Schools call for funding to prevent bullying

April 26, 2010 4:13:58 PM PDT
Students, teachers and lawmakers say more money is needed to fight bullying, which has expanded in recent years from the schoolyard to the Internet.

Last week, the Illinois House passed a measure that requires schools to fight bullying. On Monday, Congressman Danny Davis Jr said he wants national legislation to protect students from the harassment that has in some cases turned deadly.

High school seniors Sharnequa Washington and Brandon Brown say despite efforts to stop it, bullying is alive and well at Frederick Douglass Academy.

"Some people take it to heart and they want to fight," Washington said.

"I try to ignore, whoever it was, I really don't care," Brown said.

United States Congressman Danny Davis told students, parents, and educators at the West Side school that help is on the way.

"If individuals, especially young people, learn to be violent, they will be violent," Congressman Davis said.

On Monday, Congressman Davis introduced a bill amending the Safe and Drug Free Schools Communities Act to include bullying and harassment prevention programs.
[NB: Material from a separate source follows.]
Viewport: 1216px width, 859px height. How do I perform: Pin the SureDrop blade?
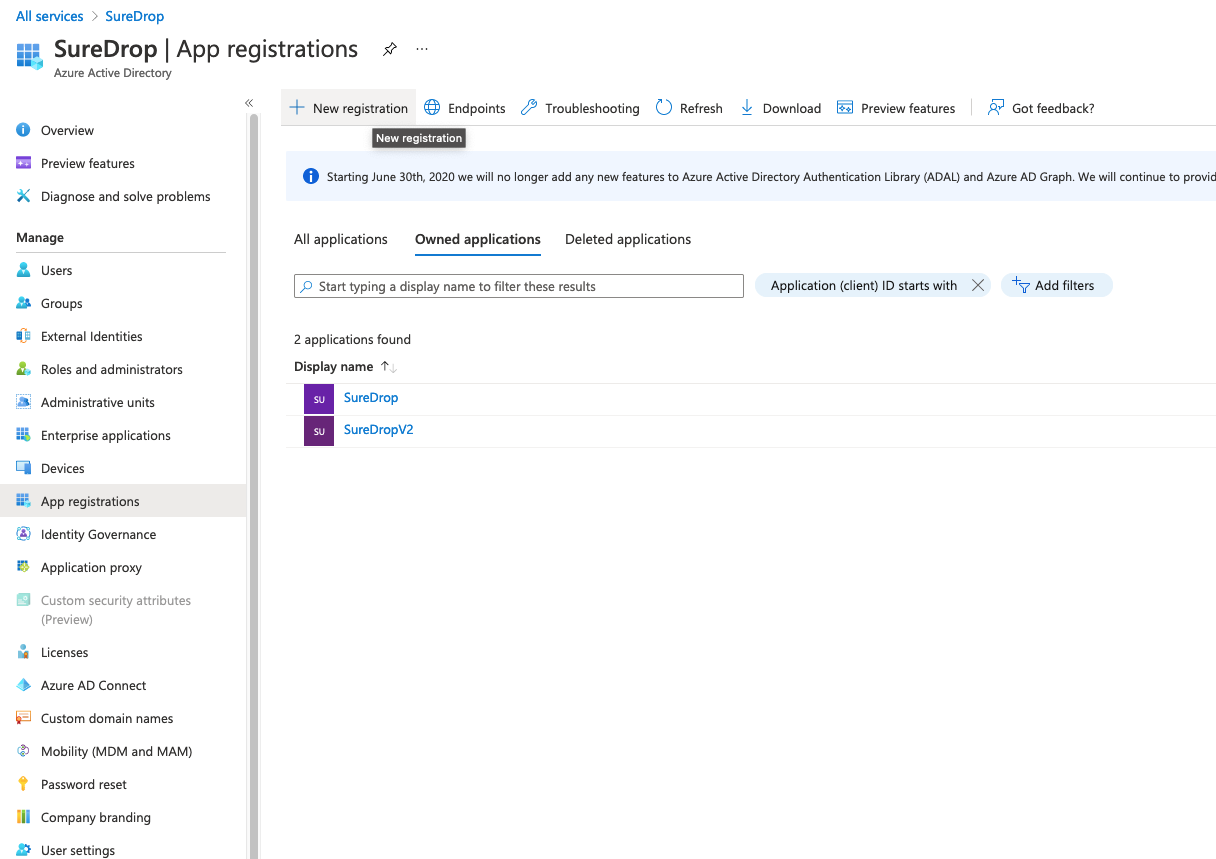tap(390, 49)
The $410 million federal initiative is up for re-authorization next year.

"It is so important that we bring in legislation that catches up with 21sts Century technology," said Dr. Deborah Crump, principal at Frederick Douglass Academy.
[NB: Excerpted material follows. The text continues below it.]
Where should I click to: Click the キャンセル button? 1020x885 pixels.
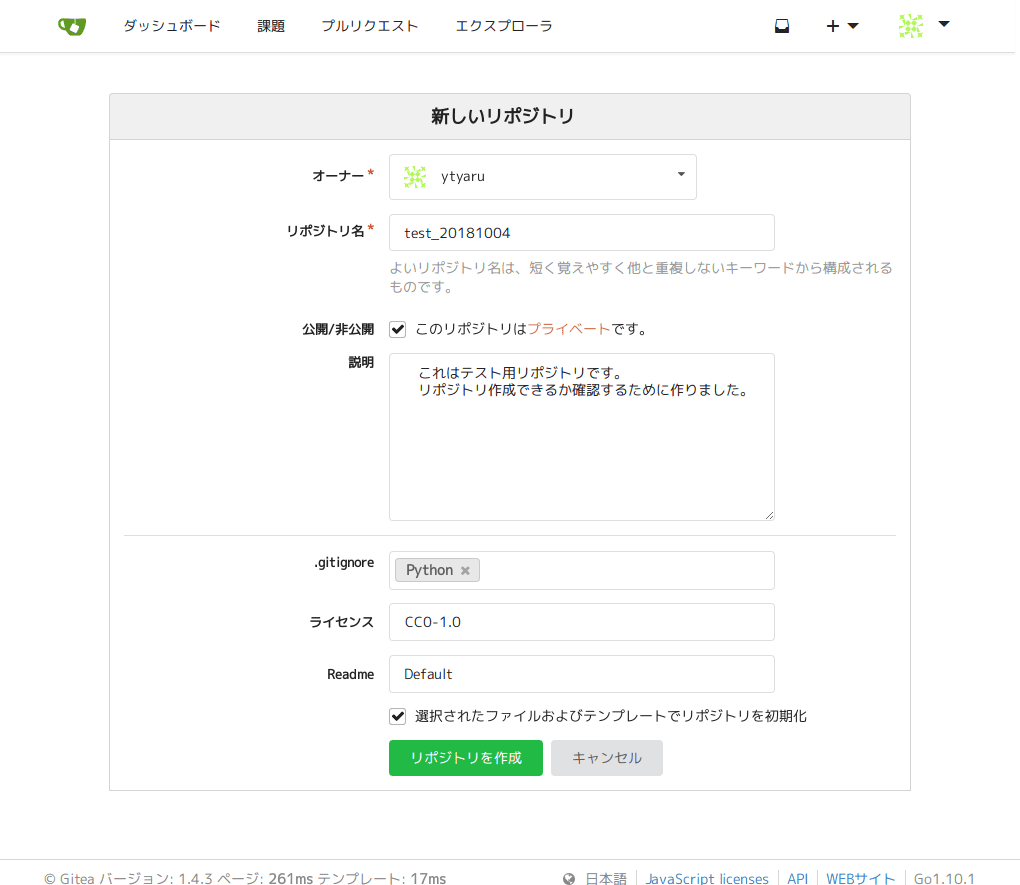(x=606, y=757)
The legislation calls for educational programs. It also defines bullying and harassment, as well as cyber bullying. High school athlete DeAndre Robinson was recently a victim of cyber bullying. He received hurtful and embarrassing text messages after he refused to wrestle at a school match.

"Wherever I went for like 2 months, it was like wow. It did something to me on the inside," said Robinson.

Experts say data shows almost 30-percent of youth in the United States-- or close to 6-million kids--- are involved in bullying either as a perpetrator or a target.

"While bullying has been around forever, recently we've seen several children take their own lives rather than continue to be subjected to bullying," said Meryl Camin Sosa, executive director, Illinois Psychiatric Society.

"I think we're going to go a long way to solving this problem," said Sarah Schriber, Illinois Safe Schools Alliance.

several communities including suburban Oak Park have successful programs to combat bullying. The Illinois legislature just passed a bill -- defining "bullying" and harassment. It's expected the governor will sign it into law early next month.